- [Saved entries]
════════

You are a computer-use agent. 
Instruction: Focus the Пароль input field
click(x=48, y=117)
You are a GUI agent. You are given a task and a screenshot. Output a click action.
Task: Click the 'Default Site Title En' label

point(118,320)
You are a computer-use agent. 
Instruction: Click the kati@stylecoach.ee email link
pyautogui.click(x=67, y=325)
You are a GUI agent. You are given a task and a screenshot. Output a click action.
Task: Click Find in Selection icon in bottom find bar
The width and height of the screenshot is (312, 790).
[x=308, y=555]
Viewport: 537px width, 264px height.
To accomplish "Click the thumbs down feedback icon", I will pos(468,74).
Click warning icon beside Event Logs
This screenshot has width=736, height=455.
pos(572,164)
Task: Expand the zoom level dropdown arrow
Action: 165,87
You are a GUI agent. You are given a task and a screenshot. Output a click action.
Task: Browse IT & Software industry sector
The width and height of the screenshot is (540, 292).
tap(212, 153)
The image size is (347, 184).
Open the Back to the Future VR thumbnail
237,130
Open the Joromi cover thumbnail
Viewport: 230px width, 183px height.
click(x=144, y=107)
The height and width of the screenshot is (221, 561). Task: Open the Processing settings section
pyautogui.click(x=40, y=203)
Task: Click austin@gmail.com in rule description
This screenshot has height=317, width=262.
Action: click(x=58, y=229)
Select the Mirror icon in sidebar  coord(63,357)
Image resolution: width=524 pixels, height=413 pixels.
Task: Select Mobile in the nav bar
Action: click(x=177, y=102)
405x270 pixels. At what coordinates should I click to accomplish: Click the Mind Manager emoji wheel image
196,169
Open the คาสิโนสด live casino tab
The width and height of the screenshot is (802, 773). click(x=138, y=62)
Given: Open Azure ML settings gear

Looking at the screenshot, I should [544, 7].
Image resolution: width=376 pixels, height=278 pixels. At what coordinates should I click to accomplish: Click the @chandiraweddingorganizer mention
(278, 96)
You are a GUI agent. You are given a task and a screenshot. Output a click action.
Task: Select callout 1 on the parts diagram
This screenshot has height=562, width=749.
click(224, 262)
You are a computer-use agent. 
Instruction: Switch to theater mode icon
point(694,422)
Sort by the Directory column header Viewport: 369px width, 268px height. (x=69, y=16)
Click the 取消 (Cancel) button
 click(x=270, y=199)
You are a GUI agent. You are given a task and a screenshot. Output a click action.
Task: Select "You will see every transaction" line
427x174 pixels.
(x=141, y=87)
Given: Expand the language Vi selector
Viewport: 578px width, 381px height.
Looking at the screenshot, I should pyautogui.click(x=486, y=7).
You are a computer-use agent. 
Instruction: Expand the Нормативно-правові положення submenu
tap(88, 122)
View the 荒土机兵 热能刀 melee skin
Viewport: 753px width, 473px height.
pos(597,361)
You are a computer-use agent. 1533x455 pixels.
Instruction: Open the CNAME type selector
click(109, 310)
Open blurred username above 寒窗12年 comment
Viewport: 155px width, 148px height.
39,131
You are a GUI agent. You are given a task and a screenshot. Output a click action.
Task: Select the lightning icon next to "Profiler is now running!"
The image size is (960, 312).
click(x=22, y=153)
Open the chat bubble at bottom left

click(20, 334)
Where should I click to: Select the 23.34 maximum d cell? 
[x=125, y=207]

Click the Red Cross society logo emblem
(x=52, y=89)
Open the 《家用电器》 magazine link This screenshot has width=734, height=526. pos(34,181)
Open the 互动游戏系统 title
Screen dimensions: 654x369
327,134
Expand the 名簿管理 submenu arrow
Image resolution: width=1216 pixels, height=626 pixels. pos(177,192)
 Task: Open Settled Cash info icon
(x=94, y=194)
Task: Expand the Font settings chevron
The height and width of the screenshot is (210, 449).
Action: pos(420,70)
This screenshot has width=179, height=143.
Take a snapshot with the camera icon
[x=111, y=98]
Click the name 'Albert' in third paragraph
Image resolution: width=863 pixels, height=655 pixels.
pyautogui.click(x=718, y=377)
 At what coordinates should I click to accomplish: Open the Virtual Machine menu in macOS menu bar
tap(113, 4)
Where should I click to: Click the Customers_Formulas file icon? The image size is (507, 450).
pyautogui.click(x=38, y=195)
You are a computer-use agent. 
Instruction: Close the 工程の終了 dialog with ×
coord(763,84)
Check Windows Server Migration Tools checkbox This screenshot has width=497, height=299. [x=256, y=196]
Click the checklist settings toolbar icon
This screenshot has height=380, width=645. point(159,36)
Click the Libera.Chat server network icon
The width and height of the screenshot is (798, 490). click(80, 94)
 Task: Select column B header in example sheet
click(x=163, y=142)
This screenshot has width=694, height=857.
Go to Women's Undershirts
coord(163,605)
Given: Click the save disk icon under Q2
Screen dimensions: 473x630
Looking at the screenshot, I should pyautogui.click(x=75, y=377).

════════

- [TASK STATEMENT]
Give exactly the lines from the one with "Click the checklist settings toolbar icon" to the end of the entries, nothing before them.

- [SOLUTION FOR THIS PROBLEM]
Click the checklist settings toolbar icon
This screenshot has height=380, width=645. point(159,36)
Click the Libera.Chat server network icon
The width and height of the screenshot is (798, 490). click(80, 94)
 Task: Select column B header in example sheet
click(x=163, y=142)
This screenshot has width=694, height=857.
Go to Women's Undershirts
coord(163,605)
Given: Click the save disk icon under Q2
Screen dimensions: 473x630
Looking at the screenshot, I should pyautogui.click(x=75, y=377).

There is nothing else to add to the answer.